## What this task involves
Find the line with "Task: Cancel the" in the data below. Repeat it and every line after it up to the end, exactly, but drop the pictures.

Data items
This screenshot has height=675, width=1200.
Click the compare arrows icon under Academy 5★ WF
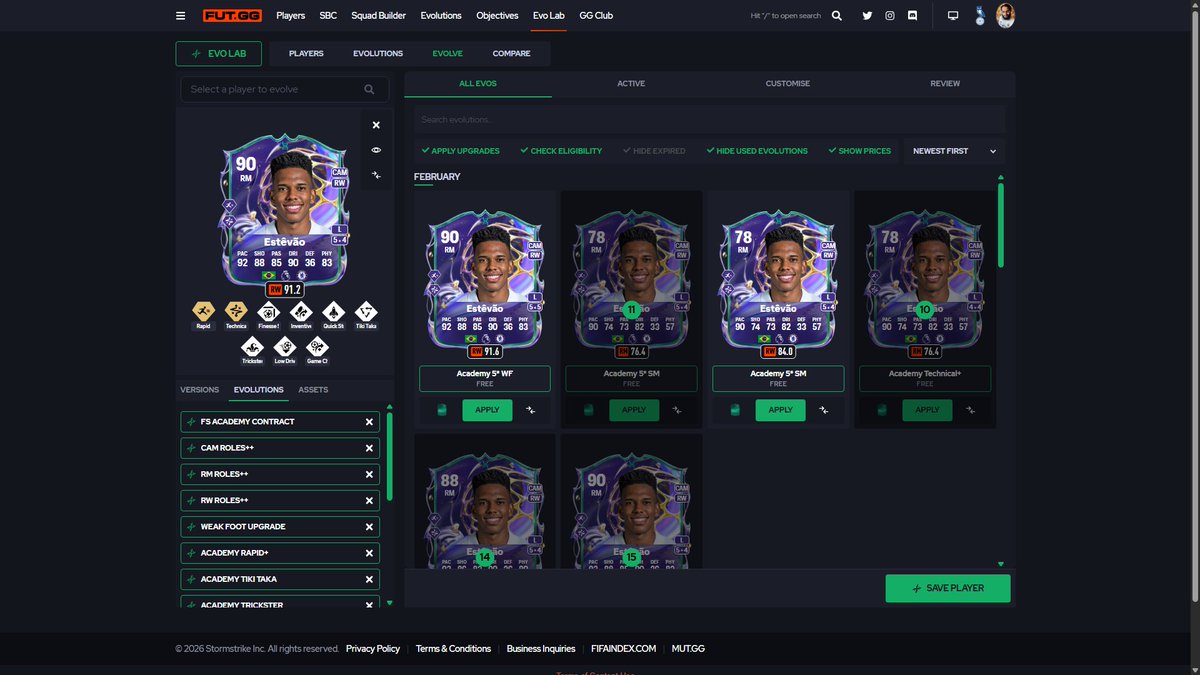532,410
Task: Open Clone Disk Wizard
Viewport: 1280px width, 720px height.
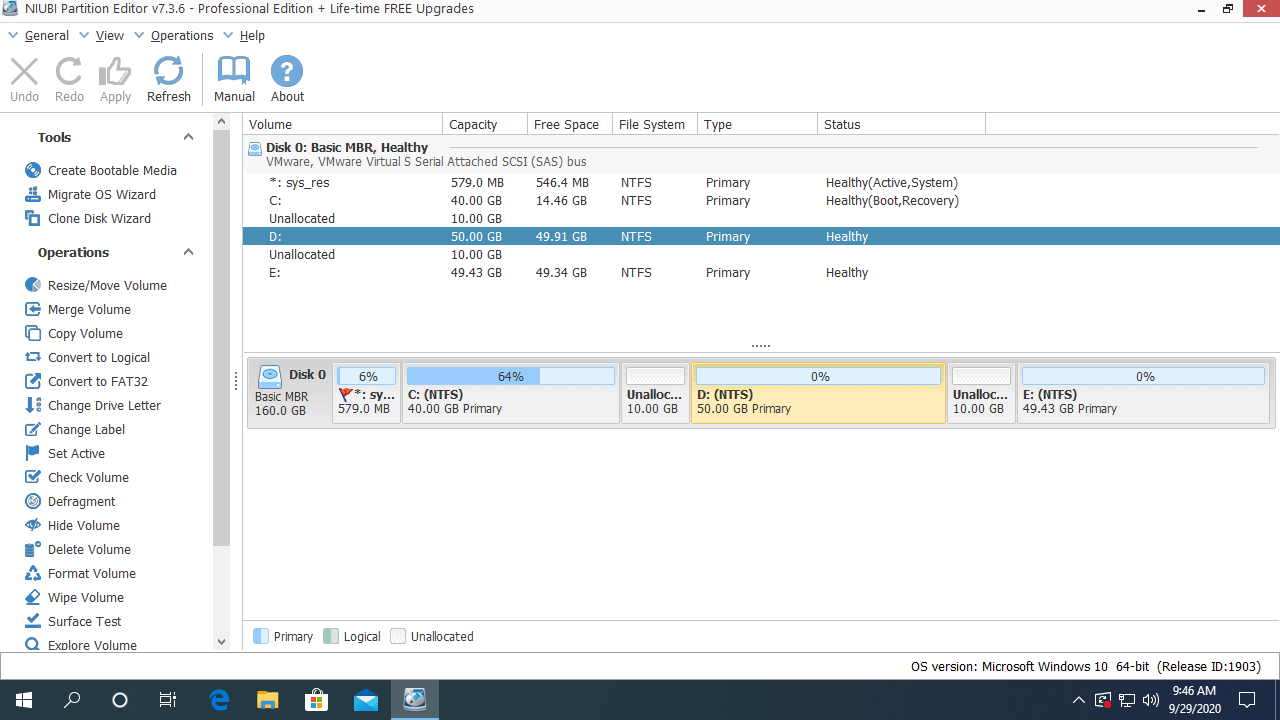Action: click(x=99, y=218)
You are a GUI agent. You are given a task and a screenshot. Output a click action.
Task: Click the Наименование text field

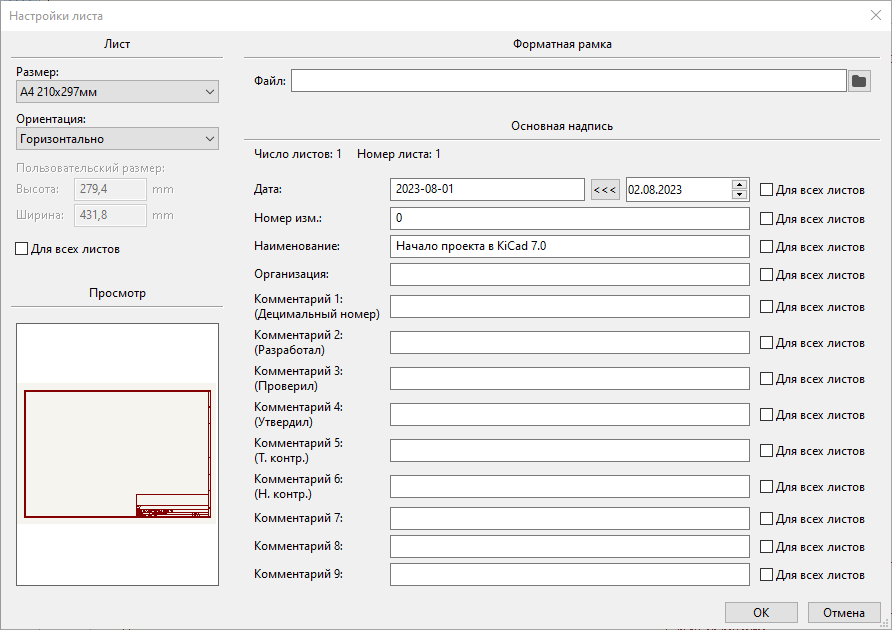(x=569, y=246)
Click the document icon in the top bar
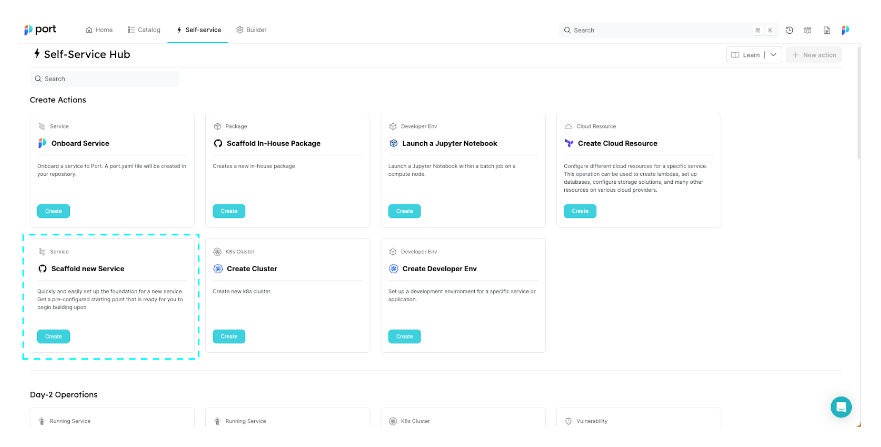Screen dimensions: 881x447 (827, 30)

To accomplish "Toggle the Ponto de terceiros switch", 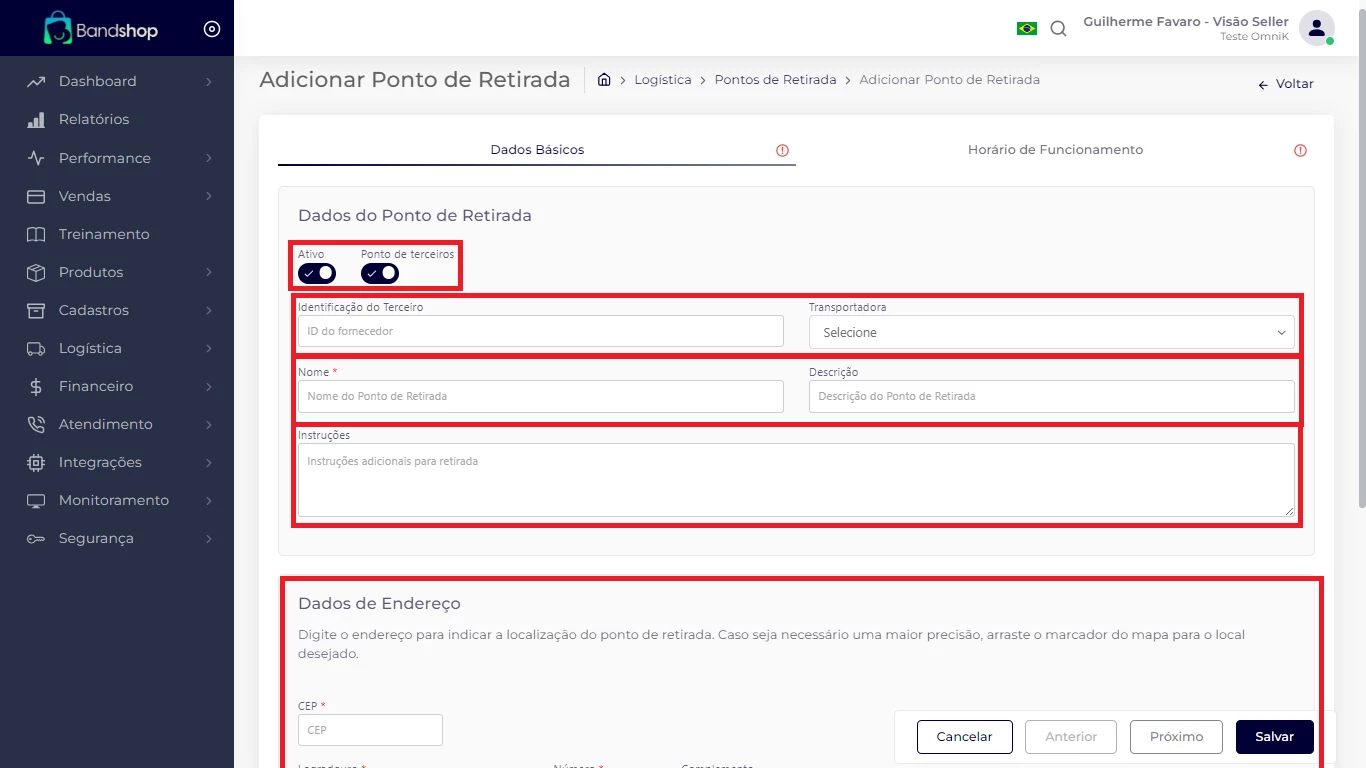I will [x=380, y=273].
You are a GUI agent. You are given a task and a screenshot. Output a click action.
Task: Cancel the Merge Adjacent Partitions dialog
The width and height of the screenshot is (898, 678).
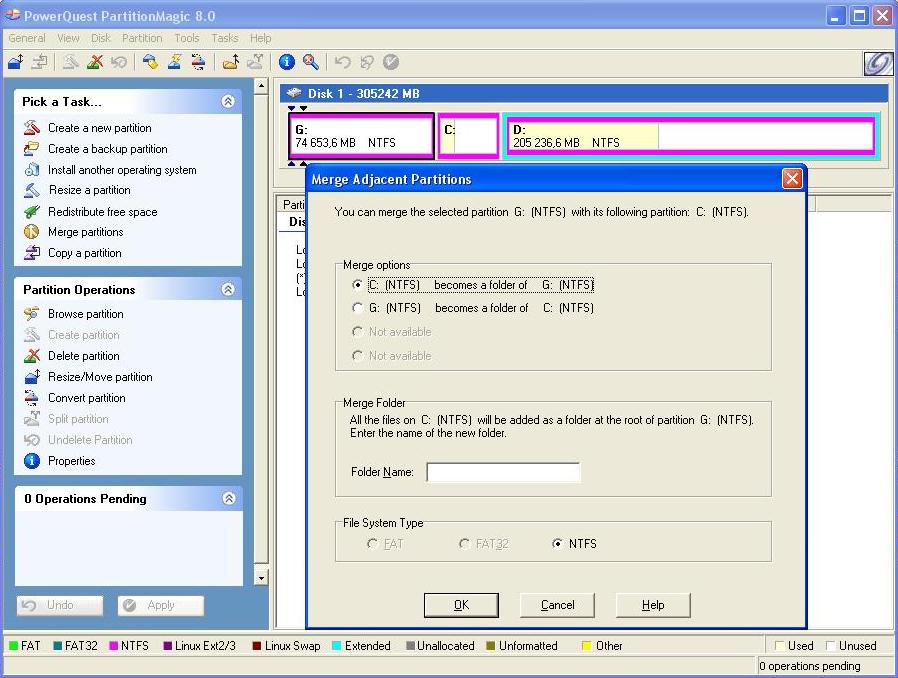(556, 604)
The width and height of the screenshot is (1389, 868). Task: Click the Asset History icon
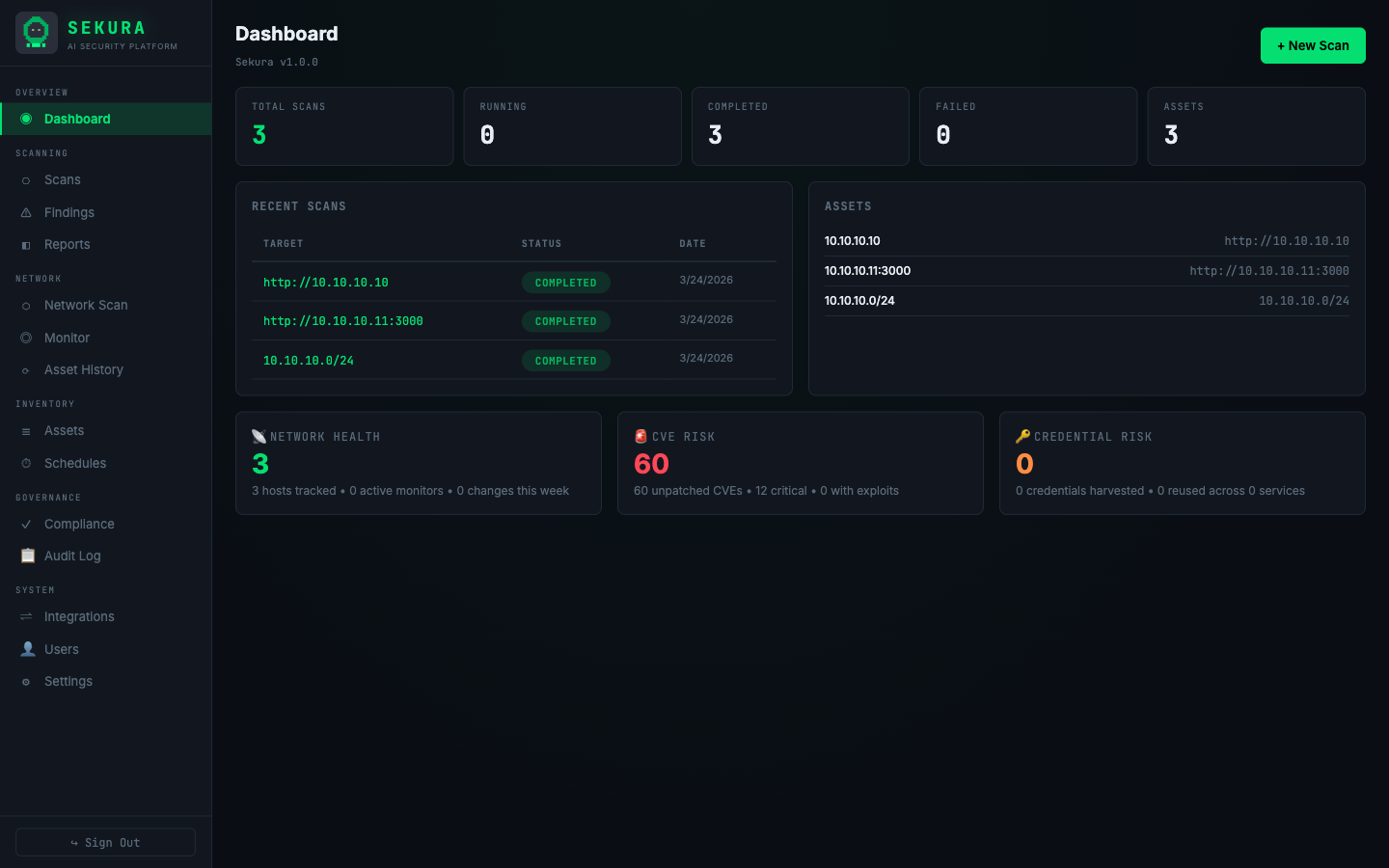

## Exercise output
Task: Cancel the Merge Adjacent Partitions dialog
The width and height of the screenshot is (898, 678).
(556, 604)
The width and height of the screenshot is (1389, 868). Task: Click the Asset History icon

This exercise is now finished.